§ Task prompt
Work out the number of lines that hold "will" in the listing, and give that number with no other text.
○ ○ ○ ○ ○ ○ ○
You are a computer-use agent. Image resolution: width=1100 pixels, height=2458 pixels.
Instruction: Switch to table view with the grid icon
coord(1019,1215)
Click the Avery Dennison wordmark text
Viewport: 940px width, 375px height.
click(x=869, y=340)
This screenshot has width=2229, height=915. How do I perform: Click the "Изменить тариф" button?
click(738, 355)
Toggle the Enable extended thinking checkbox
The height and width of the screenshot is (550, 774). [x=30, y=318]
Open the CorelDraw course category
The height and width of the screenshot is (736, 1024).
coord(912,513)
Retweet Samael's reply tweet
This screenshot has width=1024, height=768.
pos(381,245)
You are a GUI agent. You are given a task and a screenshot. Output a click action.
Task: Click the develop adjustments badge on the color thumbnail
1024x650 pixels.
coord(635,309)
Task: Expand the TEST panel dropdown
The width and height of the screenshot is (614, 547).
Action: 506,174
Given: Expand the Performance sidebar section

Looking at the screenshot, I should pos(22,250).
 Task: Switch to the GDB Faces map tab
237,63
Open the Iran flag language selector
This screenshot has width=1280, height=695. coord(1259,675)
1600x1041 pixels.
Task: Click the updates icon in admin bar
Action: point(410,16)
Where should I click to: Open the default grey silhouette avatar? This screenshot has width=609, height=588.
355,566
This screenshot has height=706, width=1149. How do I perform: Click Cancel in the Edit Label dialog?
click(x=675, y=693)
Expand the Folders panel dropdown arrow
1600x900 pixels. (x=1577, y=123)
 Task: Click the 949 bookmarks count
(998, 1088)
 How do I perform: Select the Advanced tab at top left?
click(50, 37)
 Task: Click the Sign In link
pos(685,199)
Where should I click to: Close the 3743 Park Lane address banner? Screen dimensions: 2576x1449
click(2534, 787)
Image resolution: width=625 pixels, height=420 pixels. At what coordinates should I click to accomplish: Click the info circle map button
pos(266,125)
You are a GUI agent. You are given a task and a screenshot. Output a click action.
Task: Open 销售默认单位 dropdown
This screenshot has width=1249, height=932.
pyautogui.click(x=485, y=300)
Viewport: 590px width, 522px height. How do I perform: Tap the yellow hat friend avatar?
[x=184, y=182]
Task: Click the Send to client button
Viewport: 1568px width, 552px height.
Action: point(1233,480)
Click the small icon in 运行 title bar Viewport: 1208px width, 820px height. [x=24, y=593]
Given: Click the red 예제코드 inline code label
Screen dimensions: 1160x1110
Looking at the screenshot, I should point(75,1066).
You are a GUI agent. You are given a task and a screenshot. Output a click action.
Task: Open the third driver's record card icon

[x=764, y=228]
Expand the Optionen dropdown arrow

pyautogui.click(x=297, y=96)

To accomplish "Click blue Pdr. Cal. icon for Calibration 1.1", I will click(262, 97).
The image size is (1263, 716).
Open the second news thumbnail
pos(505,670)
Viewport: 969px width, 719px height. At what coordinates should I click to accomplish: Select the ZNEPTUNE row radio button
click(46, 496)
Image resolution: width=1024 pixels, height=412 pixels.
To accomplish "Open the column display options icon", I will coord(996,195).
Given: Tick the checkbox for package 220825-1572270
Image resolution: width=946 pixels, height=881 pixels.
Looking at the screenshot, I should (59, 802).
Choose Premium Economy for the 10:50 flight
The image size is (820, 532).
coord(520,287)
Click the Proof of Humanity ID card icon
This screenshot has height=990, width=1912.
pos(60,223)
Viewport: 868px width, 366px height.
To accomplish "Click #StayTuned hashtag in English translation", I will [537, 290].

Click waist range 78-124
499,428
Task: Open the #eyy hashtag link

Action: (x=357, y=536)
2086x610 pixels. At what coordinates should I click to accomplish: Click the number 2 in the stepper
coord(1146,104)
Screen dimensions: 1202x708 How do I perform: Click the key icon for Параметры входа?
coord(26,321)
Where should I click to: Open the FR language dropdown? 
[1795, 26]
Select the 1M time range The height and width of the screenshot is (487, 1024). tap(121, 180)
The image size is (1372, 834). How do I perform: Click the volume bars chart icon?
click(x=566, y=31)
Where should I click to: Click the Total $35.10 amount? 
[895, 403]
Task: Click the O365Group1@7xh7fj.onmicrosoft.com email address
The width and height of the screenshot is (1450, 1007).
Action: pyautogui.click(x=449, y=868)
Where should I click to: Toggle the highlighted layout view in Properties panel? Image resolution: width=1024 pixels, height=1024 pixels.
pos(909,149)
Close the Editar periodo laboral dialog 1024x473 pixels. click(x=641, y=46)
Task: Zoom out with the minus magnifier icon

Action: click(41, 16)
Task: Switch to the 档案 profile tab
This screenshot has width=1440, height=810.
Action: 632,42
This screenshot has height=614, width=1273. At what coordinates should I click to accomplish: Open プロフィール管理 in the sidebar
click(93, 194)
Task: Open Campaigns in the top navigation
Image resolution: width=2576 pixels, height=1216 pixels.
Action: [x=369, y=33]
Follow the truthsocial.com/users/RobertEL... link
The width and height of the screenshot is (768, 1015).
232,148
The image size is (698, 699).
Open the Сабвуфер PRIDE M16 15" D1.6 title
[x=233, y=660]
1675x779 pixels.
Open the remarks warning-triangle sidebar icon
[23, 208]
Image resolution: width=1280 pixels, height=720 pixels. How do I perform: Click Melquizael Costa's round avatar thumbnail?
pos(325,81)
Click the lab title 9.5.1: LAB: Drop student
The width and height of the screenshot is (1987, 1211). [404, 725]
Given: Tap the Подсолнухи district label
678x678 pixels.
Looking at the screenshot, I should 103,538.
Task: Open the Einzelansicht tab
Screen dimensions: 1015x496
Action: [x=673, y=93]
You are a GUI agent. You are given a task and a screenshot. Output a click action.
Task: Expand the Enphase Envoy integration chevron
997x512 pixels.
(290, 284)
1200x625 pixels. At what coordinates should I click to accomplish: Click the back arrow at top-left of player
○ ○ ○ ○ ○ ○ ○
§ Result of this exercise
3